Without revealing too much about the storyline in order to keep it a surprise for viewers, the series’ cast members and producers, as well as Quentin Tarantino, who directed and developed the story for the season finale, have this to say about this not-to-be-missed season finale:



“It’s a thriller that involves us [the team] in the crime that’s committed against one of our own, and we have to rally against the clock to save a life.” – William Petersen (Gil Grissom) on the season finale storyline



“There’s just too much good stuff in there to try and slam it into 44 minutes with commercials.” – William Petersen (Gil Grissom) on making the season finale a two-hour episode



“I think his [Tarantino’s] filmmaking style lends itself really well to CSI’s in that, obviously, there’s an enormous amount of close-ups, and it’s a very visual show.” – Marg Helgenberger (Catherine Willows) on Tarantino directing the season finale



“I think that watching him work and seeing the shots that he’s calling and the shots that he’s choosing and what he’s doing, I know that what we can expect is something very Tarantino-esque, in the way that he’s really attentive to detail and he makes you sit there and stay glued to your seat during his films, and that’s exactly what’s going to happen in our show.” – Gary Dourdan (Warrick Brown) on what viewers can expect from the season finale



“I think that over the years, if any fan has felt like they’ve gotten to know the characters, now they’re really gonna get to know them even better… We’re gonna take the next step in our relationship with our audience.” – George Eads (Nick Stokes) on what fans can expect from the season finale



“…I was really surprised at how emotional it [the episode] was. I mean, you read it, and it’s intense, and it’s action oriented and it’s exciting… There were a couple of times I just had to sort of like not cry, and I didn’t ever imagine that I would get like that…” – Jorja Fox (Sara Sidle) on the season finale script



“Quentin’s put his kind of musical stamp on the episode by picking a really good, kind of poppy, old classic hit by The Turtles… That’s the kind of thing you’d expect from him, a really good soundtrack, and something really catchy and that’ll kind of haunt you, and this is definitely one of those songs.” – Eric Szmanda (Greg Sanders) on the season finale music



“Quentin has used his filmic vocabulary to authenticate the Vegas environment and keeps the show provocative with characters that are iconoclastic Vegas personas… grungy couriers, old west lawyers, showbiz legends… His deft balancing of tangential reality with the gravity of the main story, in real time, is the essence of his style. – Paul Guilfoyle (Captain Jim Brass) on Tarantino’s style in the season finale



“There’s a time element to this episode, and if you watch the first 10 seconds, you’re going to be with us 'til the end of it, because someone that you care about is in grave danger.” – Robert David Hall (Dr. Robbins) on the season finale suspense



“They can expect the unexpected, they can expect great visuals. It’s a thriller. Your heart will stop… Every time you think you’re zigging, you’re zagging in a Quentin Tarantino finale.” – Carol Mendelsohn (Executive Producer, Writer) on what viewers can expect from the season finale



“One of our own is in trouble… I think the most important thing is you really get a chance to learn a little bit about all of our characters… It’s the “Quentin-sential” ticking clock, if you will, and it really shows the family of our CSI team get together for one common cause.” – Anthony Zuiker (Creator, Executive Producer, Writer) on the CSI team coming together in the season finale



“This is a thriller, it’s a flat out thriller. A CSI is grabbed up from a crime scene and our people have to pull him out, and it’s tense, and it’s taut and it really is a CSI action movie.” – Naren Shankar (Executive Producer, Writer) on how the season finale is like a movie.
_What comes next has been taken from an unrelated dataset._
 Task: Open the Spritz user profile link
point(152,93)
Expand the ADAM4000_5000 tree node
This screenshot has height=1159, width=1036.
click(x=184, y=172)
“I’m a big fan of the show, and so like I know like the backstory of all the characters and everything… it’s great to meet them and work with them and I know their characters really, really well, and I know these sets from watching the show and stuff, so I feel strangely comfortable even though I haven’t been here before.” – Quentin Tarantino (Director) on directing the season finale of a show of which he’s a big fan



“…something I really like about this episode is… it’s very story-oriented. It plays sort of, you know, not to be too grandiose, but it plays like a movie.” – Quentin Tarantino (Director) on his love for the type of episodic storytelling that is being used in the season finale of CSI

wait a second…Quentin directed a 2-hour long piece of work with the CSI finale? That’s like…almost the follow up to Kill Bill then…i mean 2 hours is like a movie.

[quote=“Crazy_Hattori”]
wait a second…Quentin directed a 2-hour long piece of work with the CSI finale? That’s like…almost the follow up to Kill Bill then…i mean 2 hours is like a movie.
[/quote]

yeah but since its not his project, he didnt have to do as much work as it would have been had it been his project (preparation, preproduction, location scouting, casting, etc)

Cast & Crew comment



CSI cast and crew comment on the season 5 finale (Part 2)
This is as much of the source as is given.